Upper 8 bytes of the header correspond to those of IGMPv2. This part
is called "IGMPv2 compatible part". The next 3 bytes, called the
"IGAP standard part", are used by all IGAP packet types and carry
Version, Report Type, Number of Auxiliary Data Record fields. The
Auxiliary Data Records are used to carry the information needed for
authentication and accounting. This part is called "IGAP optional
part".
5.1. Type
Currently, there are three types of IGAP messages.
0x40 = IGAP Membership Report (IGAP Join)
Hayashi, Andou, He, Tawbi, Niki [Page 6]
Internet Draft draft-hayashi-igap-00.txt October, 2002
A membership report sent from the IGAP client to authGW, is used to
join a multicast group, and to reply to an IGAP Membership Query
sent from authGW. Source address of IP header is IP address of the
IGAP client sending the packet, and destination address of IP header
is desired Group Address. Other details follow those of the IGMPv2
Membership report.
0x41 = IGAP Membership Query
This type, sent from authGW to IGAP clients, asks for the current
status of multicast packet reception and Group Address. As in IGMPv2,
there are two sub-types: General Query and Group Specific Query. The
destination address of the former is the all-system multicast group
(224.0.0.1). For the latter, it' is the Group Address that IGAP
clients are currently receiving. The features of these sub-types are
same as per IGMPv2.
0x42 = IGAP Leave Group
This type, sent from IGAP client to authGW, is used to leave a
multicast group. The IP Header includes source address (IP address of
the IGAP client sending the packet), and destination address
(224.0.0.2). Other details follow those of IGMPv2 Leave message.
5.2. Max Response Time
The Max Response Time field is meaningful only for Membership Query
messages (Type 0x41), and specifies the maximum allowed time before
sending a response; the units are 0.1 seconds. In all other messages,
it is set to zero by the sender and ignored by receivers.

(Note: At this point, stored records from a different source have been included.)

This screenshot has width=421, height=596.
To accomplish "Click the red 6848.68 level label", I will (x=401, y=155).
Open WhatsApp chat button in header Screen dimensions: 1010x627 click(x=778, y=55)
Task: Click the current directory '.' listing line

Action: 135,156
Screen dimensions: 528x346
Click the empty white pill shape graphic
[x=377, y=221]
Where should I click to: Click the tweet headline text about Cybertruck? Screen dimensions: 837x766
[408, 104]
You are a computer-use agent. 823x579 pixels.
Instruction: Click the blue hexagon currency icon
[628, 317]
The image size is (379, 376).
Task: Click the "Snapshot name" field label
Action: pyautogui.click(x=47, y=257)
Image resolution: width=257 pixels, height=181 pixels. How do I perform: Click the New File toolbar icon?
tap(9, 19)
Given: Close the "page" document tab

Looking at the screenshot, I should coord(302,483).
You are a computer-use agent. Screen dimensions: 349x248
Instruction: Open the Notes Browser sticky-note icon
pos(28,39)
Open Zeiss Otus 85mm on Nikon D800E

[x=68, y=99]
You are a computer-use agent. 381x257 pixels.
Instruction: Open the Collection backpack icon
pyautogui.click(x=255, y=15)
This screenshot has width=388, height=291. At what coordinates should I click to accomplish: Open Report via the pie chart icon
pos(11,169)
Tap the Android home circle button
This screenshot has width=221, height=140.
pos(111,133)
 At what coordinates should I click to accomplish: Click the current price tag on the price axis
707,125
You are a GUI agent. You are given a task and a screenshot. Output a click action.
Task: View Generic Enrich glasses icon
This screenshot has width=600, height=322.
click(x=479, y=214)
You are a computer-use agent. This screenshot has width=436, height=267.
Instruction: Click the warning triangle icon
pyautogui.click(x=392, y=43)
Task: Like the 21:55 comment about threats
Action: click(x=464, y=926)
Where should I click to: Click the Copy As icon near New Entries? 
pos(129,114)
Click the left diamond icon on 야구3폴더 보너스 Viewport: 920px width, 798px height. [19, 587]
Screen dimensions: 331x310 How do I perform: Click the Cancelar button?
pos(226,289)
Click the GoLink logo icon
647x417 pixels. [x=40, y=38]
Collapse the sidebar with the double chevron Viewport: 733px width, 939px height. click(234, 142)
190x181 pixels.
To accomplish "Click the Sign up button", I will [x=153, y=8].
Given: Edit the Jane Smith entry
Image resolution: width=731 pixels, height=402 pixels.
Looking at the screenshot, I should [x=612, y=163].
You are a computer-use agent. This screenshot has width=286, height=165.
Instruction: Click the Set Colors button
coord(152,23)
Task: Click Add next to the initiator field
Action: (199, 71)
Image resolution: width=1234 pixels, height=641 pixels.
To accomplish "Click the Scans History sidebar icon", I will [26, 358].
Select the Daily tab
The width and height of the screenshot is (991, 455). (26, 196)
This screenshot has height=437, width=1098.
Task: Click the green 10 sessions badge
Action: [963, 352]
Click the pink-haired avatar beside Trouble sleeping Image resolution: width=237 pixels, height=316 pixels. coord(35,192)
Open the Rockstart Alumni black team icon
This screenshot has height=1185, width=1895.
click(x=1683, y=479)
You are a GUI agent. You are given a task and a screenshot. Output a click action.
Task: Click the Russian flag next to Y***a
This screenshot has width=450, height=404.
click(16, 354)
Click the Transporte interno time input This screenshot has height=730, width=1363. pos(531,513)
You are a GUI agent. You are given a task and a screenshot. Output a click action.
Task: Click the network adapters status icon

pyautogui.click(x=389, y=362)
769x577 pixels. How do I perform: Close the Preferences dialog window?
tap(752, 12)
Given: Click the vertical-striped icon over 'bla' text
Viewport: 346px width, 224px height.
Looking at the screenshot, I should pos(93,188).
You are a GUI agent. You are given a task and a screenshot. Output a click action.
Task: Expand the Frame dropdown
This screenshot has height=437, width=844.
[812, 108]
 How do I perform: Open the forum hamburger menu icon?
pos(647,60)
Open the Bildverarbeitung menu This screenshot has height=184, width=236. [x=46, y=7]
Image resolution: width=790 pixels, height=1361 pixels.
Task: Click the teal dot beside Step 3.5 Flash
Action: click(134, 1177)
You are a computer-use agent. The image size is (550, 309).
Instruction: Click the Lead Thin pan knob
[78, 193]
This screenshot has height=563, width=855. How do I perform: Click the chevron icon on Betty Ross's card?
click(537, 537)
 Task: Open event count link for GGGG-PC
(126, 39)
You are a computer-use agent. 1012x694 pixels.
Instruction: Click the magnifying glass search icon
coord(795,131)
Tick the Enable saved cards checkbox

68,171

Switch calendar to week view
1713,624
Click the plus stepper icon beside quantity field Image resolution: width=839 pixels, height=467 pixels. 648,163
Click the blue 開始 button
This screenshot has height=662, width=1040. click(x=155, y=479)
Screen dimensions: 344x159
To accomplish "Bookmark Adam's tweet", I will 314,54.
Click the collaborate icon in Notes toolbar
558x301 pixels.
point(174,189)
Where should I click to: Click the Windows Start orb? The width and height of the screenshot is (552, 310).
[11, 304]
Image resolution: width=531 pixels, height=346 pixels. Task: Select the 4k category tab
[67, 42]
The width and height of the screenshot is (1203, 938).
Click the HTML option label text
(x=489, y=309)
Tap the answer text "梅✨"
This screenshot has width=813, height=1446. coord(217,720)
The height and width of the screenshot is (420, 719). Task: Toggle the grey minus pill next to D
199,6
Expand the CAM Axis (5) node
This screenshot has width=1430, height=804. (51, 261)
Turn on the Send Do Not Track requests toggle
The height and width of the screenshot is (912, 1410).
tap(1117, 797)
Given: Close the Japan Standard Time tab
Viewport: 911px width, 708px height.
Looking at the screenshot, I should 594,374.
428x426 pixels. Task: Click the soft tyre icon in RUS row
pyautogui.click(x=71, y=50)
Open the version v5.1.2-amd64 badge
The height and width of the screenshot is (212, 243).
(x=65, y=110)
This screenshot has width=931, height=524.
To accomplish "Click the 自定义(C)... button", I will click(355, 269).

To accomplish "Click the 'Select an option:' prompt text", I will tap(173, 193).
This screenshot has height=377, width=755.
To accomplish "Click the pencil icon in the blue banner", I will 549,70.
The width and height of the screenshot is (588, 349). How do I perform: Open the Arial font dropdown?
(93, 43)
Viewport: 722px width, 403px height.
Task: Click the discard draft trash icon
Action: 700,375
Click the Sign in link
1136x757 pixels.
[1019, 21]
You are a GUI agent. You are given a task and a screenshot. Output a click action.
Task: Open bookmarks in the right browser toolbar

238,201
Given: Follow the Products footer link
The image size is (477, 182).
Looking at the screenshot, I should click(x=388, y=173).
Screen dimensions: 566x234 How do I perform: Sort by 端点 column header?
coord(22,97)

To prevent excessive burstiness of IGAP traffic on a subnet, the IGAP
clients on the subnet should choose a random delay time less than the
Max Response Time, and send their Membership Report after this time.
5.3. Checksum
The checksum is the 16-bit one's complement of the one's complement
sum of the whole IGAP message (the entire IP payload). This algorithm
is as described in IGMPv2.
5.4. Group Address
In a Membership Query message, the group address field is set to the
group address being queried. In a Membership Report or Leave Group
message, the group address field holds the IP multicast group address
of interest or the group being left.
Hayashi, Andou, He, Tawbi, Niki [Page 7]
Internet Draft draft-hayashi-igap-00.txt October, 2002
5.5. Version
Version field is set to 0x10 as the value to identify IGAP packets.
5.6. Report Type
Report Type field indicates the type of message transferred within
the IGAP packet. Usage of this field is described later.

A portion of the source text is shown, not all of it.